After looking around for the best new furnace brand I narrowed the selection down to three or four models of high efficiency furnace in the 92-95% efficiency range. I contacted each manufacturer to find out which dealers in my area sold their high efficiency models. After a few calls to local installers, I settled on a company that is a good 25 miles away from my home but that really impressed me with their professionalism and thoroughness. They had won ‘Readers Choice’ awards consistently for almost a decade from their local community paper, they had a staff of over ten technicians as well as sales people and admin staff, and the owner himself came out and did a thorough assessment of our home heating needs. He recommended a high efficiency Carrier furnace that had an efficiency rating of 94%. That furnace cost us about $4000 at the time – a good $1200 more than an 80% efficient furnace would have cost – and at the time when I calculated the payback period, it was somewhere in the 15-20 year range. But I don’t regret the decision at all. Gas prices wound up rising faster than I predicted, and the extra efficiency has already paid for itself in reduced gas consumption. The best new furnace is pretty much always the most efficient one, as long as the installer has a good reputation, as mine did.

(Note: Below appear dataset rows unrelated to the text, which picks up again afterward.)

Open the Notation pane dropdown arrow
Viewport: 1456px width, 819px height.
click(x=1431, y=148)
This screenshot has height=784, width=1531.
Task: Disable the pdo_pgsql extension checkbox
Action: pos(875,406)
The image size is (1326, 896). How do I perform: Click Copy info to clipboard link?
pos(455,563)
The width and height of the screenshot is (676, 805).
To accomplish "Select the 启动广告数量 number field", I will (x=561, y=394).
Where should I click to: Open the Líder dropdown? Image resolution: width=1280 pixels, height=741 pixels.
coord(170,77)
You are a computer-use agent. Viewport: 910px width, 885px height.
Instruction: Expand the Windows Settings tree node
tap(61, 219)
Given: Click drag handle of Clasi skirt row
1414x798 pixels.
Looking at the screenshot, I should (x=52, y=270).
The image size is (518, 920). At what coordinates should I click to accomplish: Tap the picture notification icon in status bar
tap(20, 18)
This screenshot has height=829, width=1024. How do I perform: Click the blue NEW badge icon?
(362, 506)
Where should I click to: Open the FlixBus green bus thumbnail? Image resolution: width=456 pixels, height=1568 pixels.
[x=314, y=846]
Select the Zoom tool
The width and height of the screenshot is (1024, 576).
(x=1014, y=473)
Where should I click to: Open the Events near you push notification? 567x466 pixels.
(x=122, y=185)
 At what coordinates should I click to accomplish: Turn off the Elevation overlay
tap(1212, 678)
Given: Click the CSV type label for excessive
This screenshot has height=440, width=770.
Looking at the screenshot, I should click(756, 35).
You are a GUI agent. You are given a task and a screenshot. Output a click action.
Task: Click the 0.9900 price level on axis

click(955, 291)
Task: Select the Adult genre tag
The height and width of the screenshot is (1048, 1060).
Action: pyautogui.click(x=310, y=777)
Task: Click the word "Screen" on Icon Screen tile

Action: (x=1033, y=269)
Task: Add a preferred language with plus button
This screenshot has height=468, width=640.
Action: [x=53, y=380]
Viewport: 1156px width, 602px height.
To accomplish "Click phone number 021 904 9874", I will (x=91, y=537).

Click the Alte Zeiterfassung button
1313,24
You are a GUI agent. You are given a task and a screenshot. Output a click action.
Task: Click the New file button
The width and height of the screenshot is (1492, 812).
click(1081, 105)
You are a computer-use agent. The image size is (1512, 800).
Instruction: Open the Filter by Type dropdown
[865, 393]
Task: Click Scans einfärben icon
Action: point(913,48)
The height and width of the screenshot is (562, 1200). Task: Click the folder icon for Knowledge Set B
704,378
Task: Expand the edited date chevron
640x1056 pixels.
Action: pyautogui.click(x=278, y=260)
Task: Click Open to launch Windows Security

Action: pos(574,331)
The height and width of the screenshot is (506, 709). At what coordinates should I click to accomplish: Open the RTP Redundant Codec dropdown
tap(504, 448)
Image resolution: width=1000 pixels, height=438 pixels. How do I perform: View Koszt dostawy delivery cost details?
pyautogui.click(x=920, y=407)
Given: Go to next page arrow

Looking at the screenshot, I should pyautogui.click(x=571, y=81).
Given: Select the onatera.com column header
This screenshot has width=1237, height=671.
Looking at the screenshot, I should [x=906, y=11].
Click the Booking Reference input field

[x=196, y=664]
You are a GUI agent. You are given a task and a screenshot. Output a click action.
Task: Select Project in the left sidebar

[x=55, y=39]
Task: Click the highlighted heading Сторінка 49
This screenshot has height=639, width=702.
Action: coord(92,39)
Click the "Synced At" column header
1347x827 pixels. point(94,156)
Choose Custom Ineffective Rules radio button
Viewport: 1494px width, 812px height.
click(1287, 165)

One thing to bear in mind with a high efficiency furnace is that no chimney flue is required – these things are so efficient that you can hold your hand in front of the exhaust tube (which normally exits a wall at basement level) and not burn your hand. So you’ll probably wind up with a couple of 2″ holes in an outside wall. Our installers vented the air intake and exhaust tubes out to the back of the house; unfortunately this meant we had tubes running nearly the full length of our unfinished basement, below the joists. We had this corrected a few years later when I dug out the basement and hired contractors to refinish it. They rerouted the exhaust pipes through the rafters and vented out a side wall, which kept the tubing out of the way.

Warranty and service: I strongly recommend buying a maintenance contract for your furnace and renewing it every year. If you add up those $60-120 a year payments it does work out to a fair bit of money over the lifetime of the furnace. But part of that cost is for a tuneup, which makes your furnace run more efficiently, and the maintenance contract means that no matter what goes wrong, repairs to the furnace are the financial responsibility of the installer, so you get a continually operating furnace at a predictable cost. You can reliably plan to keep a furnace for around 20 years, after which it is probably more sensible to replace it with a new furnace than to keep paying the ever rising maintenance contract fees.